Page MenuHomePhabricator

[AMDGPU] Fold brcond (setcc zext(i1 x), 1, ne) -> brcond x

Authored by rampitec on Nov 28 2018, 2:34 PM.


Diff Detail

Event Timeline

rampitec created this revision.Nov 28 2018, 2:34 PM

Should this be a generic combine?


sext should also be OK


Can't this be reduced further?

rampitec marked 2 inline comments as done.Nov 28 2018, 3:04 PM

Should this be a generic combine?

I tried to make it generic but got real regression in ARM (tests 2007-05-09-tailmerge-2.ll and 2007-05-22-tailmerge-3.ll). The tail merge did not happen when expected. Turns out that is not unconditionally good regardless of the target.

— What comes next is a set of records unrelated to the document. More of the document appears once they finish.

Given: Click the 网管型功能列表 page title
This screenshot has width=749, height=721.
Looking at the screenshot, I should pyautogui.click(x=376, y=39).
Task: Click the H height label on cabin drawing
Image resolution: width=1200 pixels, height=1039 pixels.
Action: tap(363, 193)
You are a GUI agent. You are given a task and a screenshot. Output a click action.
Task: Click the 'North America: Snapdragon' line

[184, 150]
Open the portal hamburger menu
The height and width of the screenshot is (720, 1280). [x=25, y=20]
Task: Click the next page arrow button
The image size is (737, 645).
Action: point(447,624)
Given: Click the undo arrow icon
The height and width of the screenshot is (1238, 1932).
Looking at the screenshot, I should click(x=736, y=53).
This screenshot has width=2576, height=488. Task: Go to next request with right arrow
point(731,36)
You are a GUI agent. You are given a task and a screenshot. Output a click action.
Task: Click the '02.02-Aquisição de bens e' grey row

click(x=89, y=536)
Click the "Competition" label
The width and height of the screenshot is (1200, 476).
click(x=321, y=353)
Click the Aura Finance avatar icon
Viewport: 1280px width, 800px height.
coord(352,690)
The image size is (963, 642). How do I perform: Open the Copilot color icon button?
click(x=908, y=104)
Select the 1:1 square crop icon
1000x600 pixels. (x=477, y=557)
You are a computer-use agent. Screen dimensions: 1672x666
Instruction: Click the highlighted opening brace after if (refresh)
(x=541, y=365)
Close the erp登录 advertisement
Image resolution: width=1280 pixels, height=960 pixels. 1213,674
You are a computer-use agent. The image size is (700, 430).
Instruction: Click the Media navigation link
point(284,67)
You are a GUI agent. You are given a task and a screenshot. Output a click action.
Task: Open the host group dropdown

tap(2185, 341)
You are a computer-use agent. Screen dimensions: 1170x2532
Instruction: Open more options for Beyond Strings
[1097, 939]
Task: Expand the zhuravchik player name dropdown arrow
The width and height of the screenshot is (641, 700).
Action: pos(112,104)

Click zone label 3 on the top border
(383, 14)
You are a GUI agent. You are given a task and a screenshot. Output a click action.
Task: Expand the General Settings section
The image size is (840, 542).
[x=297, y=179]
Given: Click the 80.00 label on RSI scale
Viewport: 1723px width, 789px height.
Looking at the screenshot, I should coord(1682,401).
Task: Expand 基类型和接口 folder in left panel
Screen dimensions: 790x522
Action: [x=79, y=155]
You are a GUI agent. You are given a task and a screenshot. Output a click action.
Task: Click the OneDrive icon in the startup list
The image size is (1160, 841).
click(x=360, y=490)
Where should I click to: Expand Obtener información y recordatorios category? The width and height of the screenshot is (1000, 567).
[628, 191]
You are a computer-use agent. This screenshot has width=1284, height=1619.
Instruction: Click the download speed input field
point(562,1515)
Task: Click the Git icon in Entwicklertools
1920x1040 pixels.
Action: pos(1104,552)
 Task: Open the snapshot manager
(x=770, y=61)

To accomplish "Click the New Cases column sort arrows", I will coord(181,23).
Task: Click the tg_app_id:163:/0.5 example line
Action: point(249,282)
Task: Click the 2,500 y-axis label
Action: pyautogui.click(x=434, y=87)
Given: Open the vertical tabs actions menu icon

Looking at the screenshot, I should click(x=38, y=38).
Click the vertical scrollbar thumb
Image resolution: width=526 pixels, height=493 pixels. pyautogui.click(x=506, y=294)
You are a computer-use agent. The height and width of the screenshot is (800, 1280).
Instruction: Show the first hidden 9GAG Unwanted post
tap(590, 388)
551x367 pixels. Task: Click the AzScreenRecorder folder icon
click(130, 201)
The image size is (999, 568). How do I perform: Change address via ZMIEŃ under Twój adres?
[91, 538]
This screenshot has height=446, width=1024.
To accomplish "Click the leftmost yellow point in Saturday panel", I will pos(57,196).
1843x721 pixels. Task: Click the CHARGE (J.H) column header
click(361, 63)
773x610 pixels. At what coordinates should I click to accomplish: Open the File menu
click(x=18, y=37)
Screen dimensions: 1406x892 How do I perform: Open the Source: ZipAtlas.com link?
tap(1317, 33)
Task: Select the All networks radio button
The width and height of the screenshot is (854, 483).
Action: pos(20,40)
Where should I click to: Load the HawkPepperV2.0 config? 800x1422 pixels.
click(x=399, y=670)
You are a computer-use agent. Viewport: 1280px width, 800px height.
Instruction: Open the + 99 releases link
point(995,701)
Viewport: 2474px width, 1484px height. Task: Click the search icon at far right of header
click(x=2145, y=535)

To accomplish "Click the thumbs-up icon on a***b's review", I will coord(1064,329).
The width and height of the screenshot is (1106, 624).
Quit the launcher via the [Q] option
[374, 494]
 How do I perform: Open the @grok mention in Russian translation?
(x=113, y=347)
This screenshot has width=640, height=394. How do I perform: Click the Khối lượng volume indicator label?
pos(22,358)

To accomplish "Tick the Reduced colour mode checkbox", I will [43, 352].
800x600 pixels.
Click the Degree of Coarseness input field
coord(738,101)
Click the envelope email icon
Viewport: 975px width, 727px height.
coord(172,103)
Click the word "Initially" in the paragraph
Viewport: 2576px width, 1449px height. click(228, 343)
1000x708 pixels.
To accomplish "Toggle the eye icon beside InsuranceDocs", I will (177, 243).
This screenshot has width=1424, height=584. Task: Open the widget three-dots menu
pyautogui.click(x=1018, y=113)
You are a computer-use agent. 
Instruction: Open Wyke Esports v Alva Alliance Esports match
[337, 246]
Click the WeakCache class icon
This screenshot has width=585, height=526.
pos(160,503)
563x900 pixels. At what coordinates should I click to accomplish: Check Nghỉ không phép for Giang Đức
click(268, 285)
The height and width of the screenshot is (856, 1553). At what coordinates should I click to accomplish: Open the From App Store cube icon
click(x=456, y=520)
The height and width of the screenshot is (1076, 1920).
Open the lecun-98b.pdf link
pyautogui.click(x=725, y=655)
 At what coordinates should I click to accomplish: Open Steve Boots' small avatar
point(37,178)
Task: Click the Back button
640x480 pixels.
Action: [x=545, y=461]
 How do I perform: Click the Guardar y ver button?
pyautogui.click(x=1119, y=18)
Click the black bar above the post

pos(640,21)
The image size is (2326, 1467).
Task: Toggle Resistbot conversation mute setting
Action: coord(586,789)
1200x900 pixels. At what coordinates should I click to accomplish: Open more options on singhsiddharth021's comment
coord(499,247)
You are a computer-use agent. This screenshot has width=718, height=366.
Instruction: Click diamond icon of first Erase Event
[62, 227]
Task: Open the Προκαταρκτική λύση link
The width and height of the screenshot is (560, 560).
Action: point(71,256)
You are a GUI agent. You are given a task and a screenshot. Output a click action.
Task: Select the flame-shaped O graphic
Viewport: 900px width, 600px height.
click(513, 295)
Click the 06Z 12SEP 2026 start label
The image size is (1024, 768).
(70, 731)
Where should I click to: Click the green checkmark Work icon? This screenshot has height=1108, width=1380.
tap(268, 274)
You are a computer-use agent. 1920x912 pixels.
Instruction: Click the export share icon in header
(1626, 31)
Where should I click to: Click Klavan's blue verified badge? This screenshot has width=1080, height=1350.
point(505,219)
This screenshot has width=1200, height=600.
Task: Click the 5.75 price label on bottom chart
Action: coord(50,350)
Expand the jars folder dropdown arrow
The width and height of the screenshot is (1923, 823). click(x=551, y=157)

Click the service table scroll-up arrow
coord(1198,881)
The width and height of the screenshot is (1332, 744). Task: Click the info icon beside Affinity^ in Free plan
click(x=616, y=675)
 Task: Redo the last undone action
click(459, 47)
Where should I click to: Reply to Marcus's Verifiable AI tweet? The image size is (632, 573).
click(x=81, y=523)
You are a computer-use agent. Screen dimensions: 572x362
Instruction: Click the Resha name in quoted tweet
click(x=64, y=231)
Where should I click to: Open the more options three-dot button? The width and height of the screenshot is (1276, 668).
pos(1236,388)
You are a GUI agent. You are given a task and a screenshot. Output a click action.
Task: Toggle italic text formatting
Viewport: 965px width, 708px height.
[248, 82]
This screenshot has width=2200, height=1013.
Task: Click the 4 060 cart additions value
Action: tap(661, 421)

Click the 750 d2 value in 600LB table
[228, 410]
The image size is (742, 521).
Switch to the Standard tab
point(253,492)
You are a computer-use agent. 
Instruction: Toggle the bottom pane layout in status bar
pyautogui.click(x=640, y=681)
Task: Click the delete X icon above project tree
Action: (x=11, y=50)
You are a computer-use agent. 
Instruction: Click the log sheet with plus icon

sext would mean comparison with -1, not with 1 and does not really happen.
I can add it, but it will complicate the code.


I do not think so. That is the final code produced:

        s_and_b64 vcc, exec, s[12:13]
        s_cbranch_vccz BB0_4
; %bb.3:                                ; %bb132
                                        ;   in Loop: Header=BB0_2 Depth=2
        s_add_u32 s4, s8, s14
        s_addc_u32 s5, s9, s15
        s_branch BB0_5

As you may see we do not change exec here, just test it.

rampitec updated this revision to Diff 175780.Nov 28 2018, 3:31 PM
rampitec marked an inline comment as done.

Added sext handling.

mareko added a subscriber: mareko.Nov 28 2018, 5:04 PM
mareko added inline comments.

How do you know OrigCC is setcc? It could also be any bitwise op.

rampitec marked an inline comment as done.Nov 28 2018, 5:08 PM
rampitec added inline comments.

I do not need to kbow it, it can be anything producing i1. An i1 value will become sreg64 and will be directly used. In fact in the testcase it is not setcc, it is CopyFromReg.

rampitec planned changes to this revision.Nov 28 2018, 7:48 PM

It does not validate in some tests. I will investigate it as I do not see right away what is wrong.

rampitec abandoned this revision.Nov 29 2018, 6:31 AM

The error is that condition is actually has to be negated. However, if I just negate it it goes into an endless loop inside the combiner. I need to fix our BRCOND lowering instead.